December 8, 2011 / 1:58 PM / 6 years ago

Loonie retreats from 5-week high after ECB

TORONTO (Reuters) - The Canadian dollar slipped from a five-week high against the U.S. dollar amid nervous trade on Thursday, after European Central Bank President Mario Draghi dampened hopes for the euro zone’s outlook.

After cutting interest rates by a quarter of a percentage point to 1 percent, Draghi poured cold water on market hopes that the central bank would step up its purchases of euro zone sovereign debt or lend money to the IMF to do so.

He also said new forecasts from the bank showed the currency bloc’s gross domestic product could contract by as much as 0.4 percent next year, although he noted it could also grow by as much as 1.0 percent.

At 10:13 a.m., the Canadian dollar stood at C$1.0170 versus the U.S. dollar, or 98.33 U.S. cents, down from Wednesday’s North American close at C$1.0103 to the U.S. dollar, or 98.98 U.S. cents.

Shortly before Draghi’s comments, the Canadian dollar had rallied to C$1.0052 against the greenback, or 99.48 U.S. cents, its highest level since November 1, boosted by data showing U.S. jobless claims fell to a nine-month low.

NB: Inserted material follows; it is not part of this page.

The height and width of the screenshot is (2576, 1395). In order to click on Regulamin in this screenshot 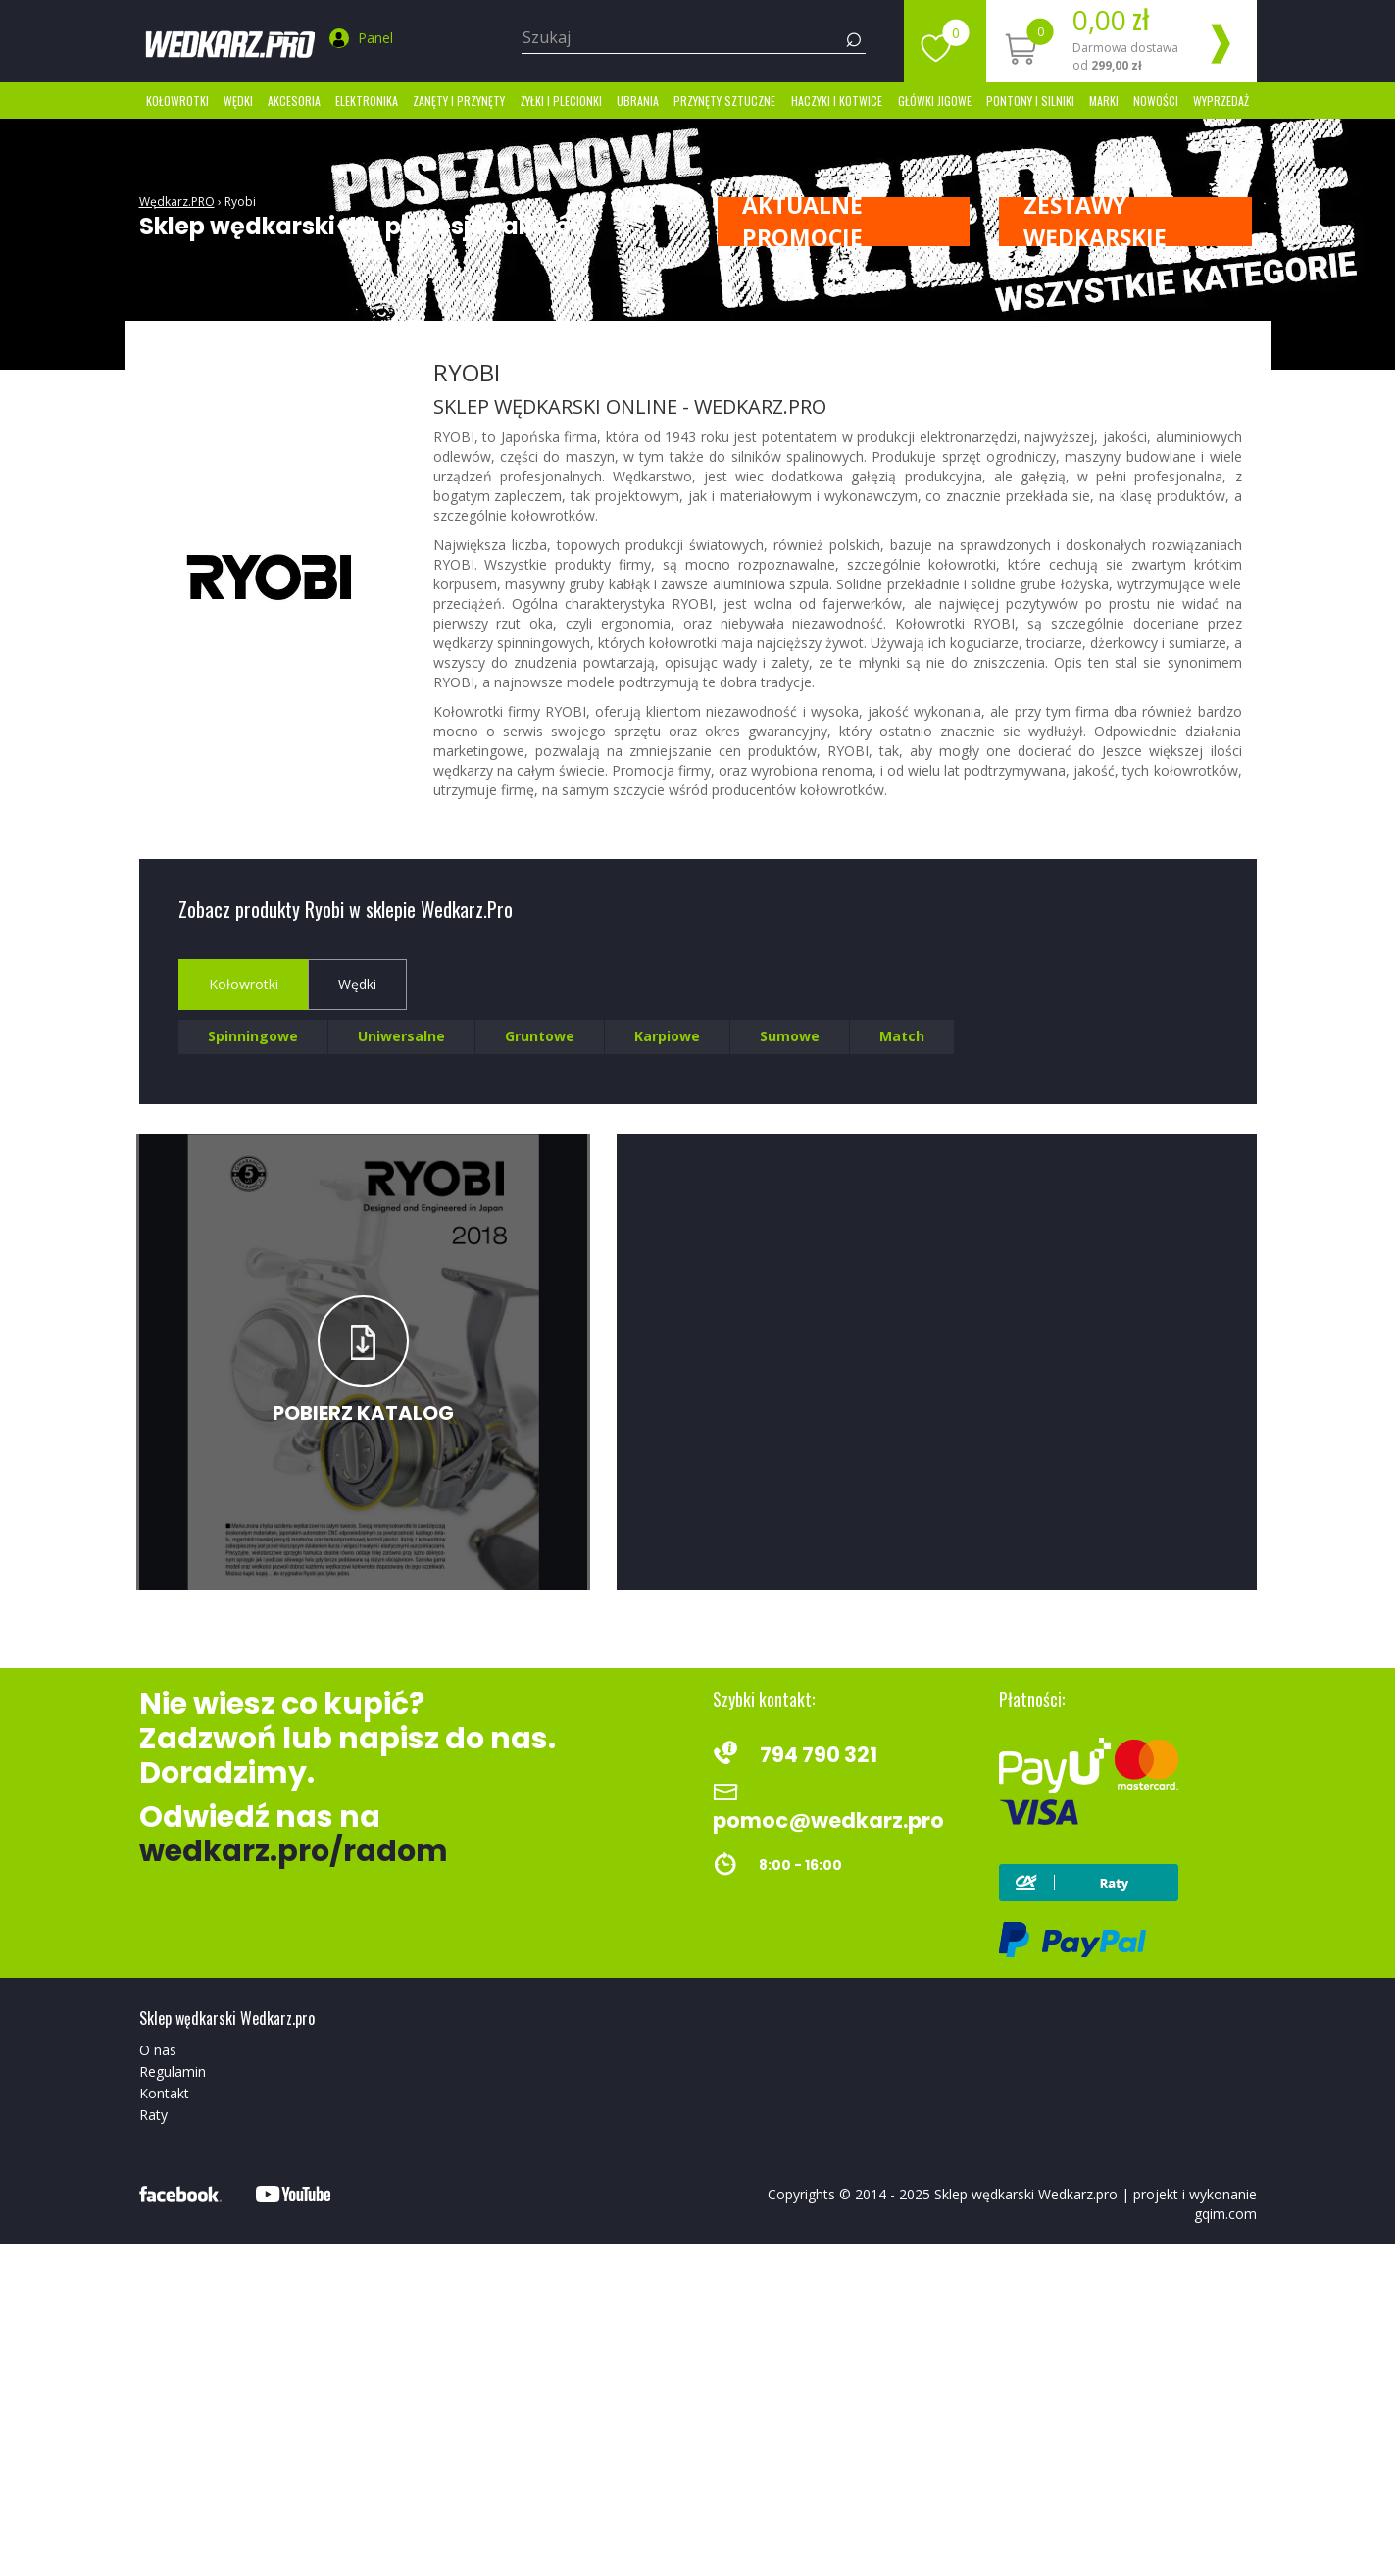, I will do `click(172, 2071)`.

“With the negative sentiment that the (Draghi) press conference put in the market, dollar/CAD pretty much followed the same path,” said Greg Moore, foreign exchange strategist at TD Securities.

“You can see that the move during the press conference completely overshadowed the U.S. data that came out, sending CAD quite a bit lower,” he added, noting further direction will likely come from headlines leading into Friday’s European Union summit.

Moore said he saw near-term resistance for the currency pair around C$1.02 to the U.S. dollar.

As EU leaders prepare for a meeting that could determine the fate of the euro zone, many market players were betting that much of the good news that may emerge has already been priced in.

“People are preparing for a worse outcome than expected over the weekend, and that’s going to take the wind out of Canada’s sails as a risk currency,” said John Curran, senior vice-president at CanadianForex.

“You’re standing in front of this looming EU conference and the prudent thing to do is shed risk.”

Canadian government bond prices rallied across the curve amid the risk-off mood. The two-year bond rose 4 Canadian cents to yield 0.885 percent and the 10-year bond jumped 20 Canadian cents to yield 2.033 percent.